Ma nuove domande interrogano i giovani e gli adulti della Comunità. Sono state aperte nuove sedi e sono nati nuovi servizi.
A Troeshina, grande quartiere di periferia di 300.000 abitanti, dove la Comunità all’inizio degli anni Novanta ha mosso i suoi primi passi, è stata aperta una sede.

È nel centro del quartiere in un edificio originariamente destinato ai servizi tecnici. Ristrutturato dalle persone della Comunità, due volte a settimana accoglie i profughi dalle zone di guerra: è un centro di distribuzione di pacchi alimentari e di vestiario. In meno di un mese sono già 600 i pacchi distribuiti. Tante sono le madri con bambini. L’accoglienza sorridente e la disponibilità all’ascolto aprono uno spazio di confidenza di cui c’è bisogno: i racconti delle sofferenze della guerra, le lacrime, i gesti di vicinanza e consolazione stabiliscono un nuovo rapporto di fiducia. Alcune donne profughe si sono unite all’impegno di solidarietà e hanno iniziato a venire al centro per dare una mano ad accogliere, a preparare i pacchi, a confortare.


A Kiev in questi mesi sono arrivati non pochi profughi dalle regioni orientali e meridionali del paese, dove si combatte. 120.000 sono i rifugiati registrati ufficialmente, ma verosimilmente la loro cifra è intorno alle 300.000 persone. Vivono nella città e nei sobborghi, da parenti o conoscenti, oppure ospitati negli appartamenti lasciati vuoti dai kieviani che hanno lasciato la città; altri affittano abitazioni. La gran parte è rimasta senza stipendio, fa fatica a trovare un nuovo lavoro, mentre i risparmi si assottigliano.
Trovare il modo per essere vicini loro, per rispondere alle loro domande è una priorità per la Comunità a Kiev. Si è deciso così di aprire un’altra sede nel quartiere di Darnitsa per farne un altro spazio di accoglienza per i profughi. I locali belli, luminosi, dalle pareti colorate, che ospitavano un centro per bambini, sono vicino alla stazione della metro. Dalla metà di agosto due volte a settimana accolgono i profughi e il centro sta per essere aperto un terzo giorno. Giovani di Kiev e donne rifugiate sono coinvolti in un clima gioioso e fattivo. In un mese sono stati consegnati 1200 pacchi alimentari. Un'atmosfera di serenità accoglie le persone. Vengono da Charkiv, Lisichansk, Mariupol, Cherson, Donetsk, Mikolaiv, città i cui nomi abbiamo imparato a conoscere in questi mesi di guerra. La preghiera alla fine della giornata raccoglie tanti, accomunati dal bisogno di un orientamento.

Irpin’ è un centro residenziale di 60.000 abitanti, un sobborgo di Kiev. Una cittadina graziosa immersa in un bosco di pini e querce, con parchi curati, luoghi di cultura, sculture nelle strade. Il tratto gentile dell’ambiente è stato deturpato dalle grandi distruzioni provocati dai bombardamenti e dai combattimenti durante l’avanzata dell’esercito russo verso Kiev. La visita di Irpin’ colpisce: impressiona la forza di distruzione della guerra, la sua follia. Qui circa 400 persone sono state uccise.
——————
CONSEGNE:
1 – Da quali città arrivano i profughi accolti a Darnitsa, secondo il brano? Elencale tutte.
2 – Ripeti parola per parola la parte del brano compresa tra "Ma nuove domande" e "aperta una sede.", estremi inclusi.
3 – Come si traduce in inglese questa frase del brano: «In meno di un mese sono già 600 i pacchi distribuiti.»?
Per svolgere il lavoro i dati non servono.

DATI FORNITI:
——————
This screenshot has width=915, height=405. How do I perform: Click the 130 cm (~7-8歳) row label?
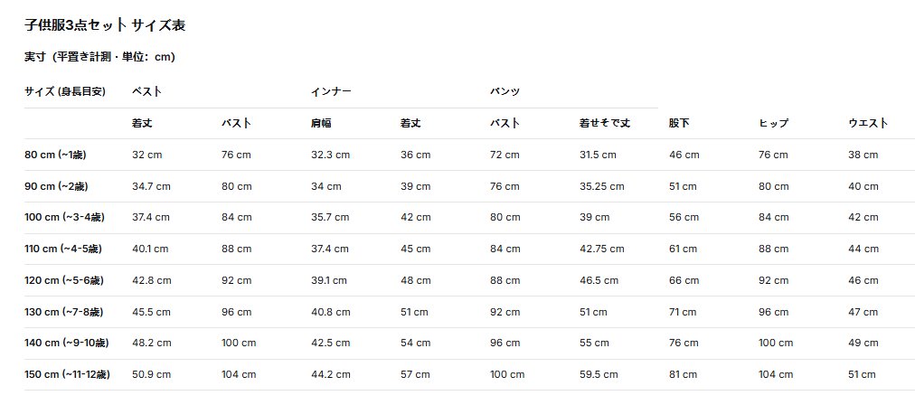[63, 312]
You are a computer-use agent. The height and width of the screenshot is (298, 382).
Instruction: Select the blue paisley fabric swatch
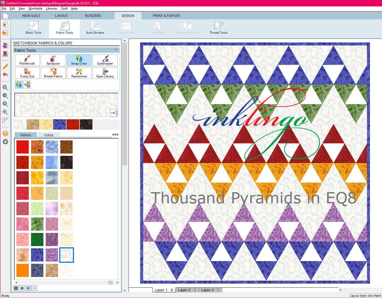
——————
RISULTATI ATTESI:
1 – Charkiv, Lisichansk, Mariupol, Cherson, Donetsk, Mikolaiv

2 –
Ma nuove domande interrogano i giovani e gli adulti della Comunità. Sono state aperte nuove sedi e sono nati nuovi servizi.
A Troeshina, grande quartiere di periferia di 300.000 abitanti, dove la Comunità all’inizio degli anni Novanta ha mosso i suoi primi passi, è stata aperta una sede.

3 – In less than a month, 600 packages have already been distributed.